→ **TO DO**
Repeat each line of the listing exactly as written.

┌──

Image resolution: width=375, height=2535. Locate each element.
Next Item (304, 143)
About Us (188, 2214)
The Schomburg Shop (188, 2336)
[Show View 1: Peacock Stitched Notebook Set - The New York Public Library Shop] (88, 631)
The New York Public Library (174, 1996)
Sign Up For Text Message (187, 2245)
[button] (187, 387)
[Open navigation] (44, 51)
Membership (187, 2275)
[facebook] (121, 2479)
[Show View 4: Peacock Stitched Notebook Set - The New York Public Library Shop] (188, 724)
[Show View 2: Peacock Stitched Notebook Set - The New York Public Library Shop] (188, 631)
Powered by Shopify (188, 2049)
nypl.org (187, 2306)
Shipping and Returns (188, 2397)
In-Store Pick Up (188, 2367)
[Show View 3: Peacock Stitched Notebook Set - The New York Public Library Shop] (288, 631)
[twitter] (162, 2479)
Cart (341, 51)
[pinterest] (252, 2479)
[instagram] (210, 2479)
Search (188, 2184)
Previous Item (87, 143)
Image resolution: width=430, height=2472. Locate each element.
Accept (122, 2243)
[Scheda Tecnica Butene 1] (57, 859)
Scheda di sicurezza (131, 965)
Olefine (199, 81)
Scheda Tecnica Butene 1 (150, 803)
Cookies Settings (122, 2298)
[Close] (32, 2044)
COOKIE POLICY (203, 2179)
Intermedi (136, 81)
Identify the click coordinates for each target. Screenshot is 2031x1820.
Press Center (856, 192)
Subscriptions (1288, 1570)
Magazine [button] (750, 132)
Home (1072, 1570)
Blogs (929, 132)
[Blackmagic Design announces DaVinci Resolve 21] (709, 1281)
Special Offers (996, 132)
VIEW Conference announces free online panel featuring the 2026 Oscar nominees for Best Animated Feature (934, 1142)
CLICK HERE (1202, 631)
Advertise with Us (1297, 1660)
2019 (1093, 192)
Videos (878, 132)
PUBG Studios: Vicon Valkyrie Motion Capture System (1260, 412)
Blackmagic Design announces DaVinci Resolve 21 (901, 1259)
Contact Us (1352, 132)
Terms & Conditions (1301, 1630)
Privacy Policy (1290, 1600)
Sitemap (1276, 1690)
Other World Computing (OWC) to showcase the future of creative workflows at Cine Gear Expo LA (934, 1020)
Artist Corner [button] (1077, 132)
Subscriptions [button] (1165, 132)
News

└──

→ **TASK SOLUTION**
Image resolution: width=375, height=2535. Locate each element.
Next Item (304, 143)
About Us (188, 2214)
The Schomburg Shop (188, 2336)
[Show View 1: Peacock Stitched Notebook Set - The New York Public Library Shop] (88, 631)
The New York Public Library (174, 1996)
Sign Up For Text Message (187, 2245)
[button] (187, 387)
[Open navigation] (44, 51)
Membership (187, 2275)
[facebook] (121, 2479)
[Show View 4: Peacock Stitched Notebook Set - The New York Public Library Shop] (188, 724)
[Show View 2: Peacock Stitched Notebook Set - The New York Public Library Shop] (188, 631)
Powered by Shopify (188, 2049)
nypl.org (187, 2306)
Shipping and Returns (188, 2397)
In-Store Pick Up (188, 2367)
[Show View 3: Peacock Stitched Notebook Set - The New York Public Library Shop] (288, 631)
[twitter] (162, 2479)
Cart (341, 51)
[pinterest] (252, 2479)
[instagram] (210, 2479)
Search (188, 2184)
Previous Item (87, 143)
Image resolution: width=430, height=2472. Locate each element.
Accept (122, 2243)
[Scheda Tecnica Butene 1] (57, 859)
Scheda di sicurezza (131, 965)
Olefine (199, 81)
Scheda Tecnica Butene 1 (150, 803)
Cookies Settings (122, 2298)
[Close] (32, 2044)
COOKIE POLICY (203, 2179)
Intermedi (136, 81)
Identify the click coordinates for each target. Screenshot is 2031x1820.
Press Center (856, 192)
Subscriptions (1288, 1570)
Magazine [button] (750, 132)
Home (1072, 1570)
Blogs (929, 132)
[Blackmagic Design announces DaVinci Resolve 21] (709, 1281)
Special Offers (996, 132)
VIEW Conference announces free online panel featuring the 2026 Oscar nominees for Best Animated Feature (934, 1142)
CLICK HERE (1202, 631)
Advertise with Us (1297, 1660)
2019 (1093, 192)
Videos (878, 132)
PUBG Studios: Vicon Valkyrie Motion Capture System (1260, 412)
Blackmagic Design announces DaVinci Resolve 21 (901, 1259)
Contact Us (1352, 132)
Terms & Conditions (1301, 1630)
Privacy Policy (1290, 1600)
Sitemap (1276, 1690)
Other World Computing (OWC) to showcase the future of creative workflows at Cine Gear Expo LA (934, 1020)
Artist Corner [button] (1077, 132)
Subscriptions [button] (1165, 132)
News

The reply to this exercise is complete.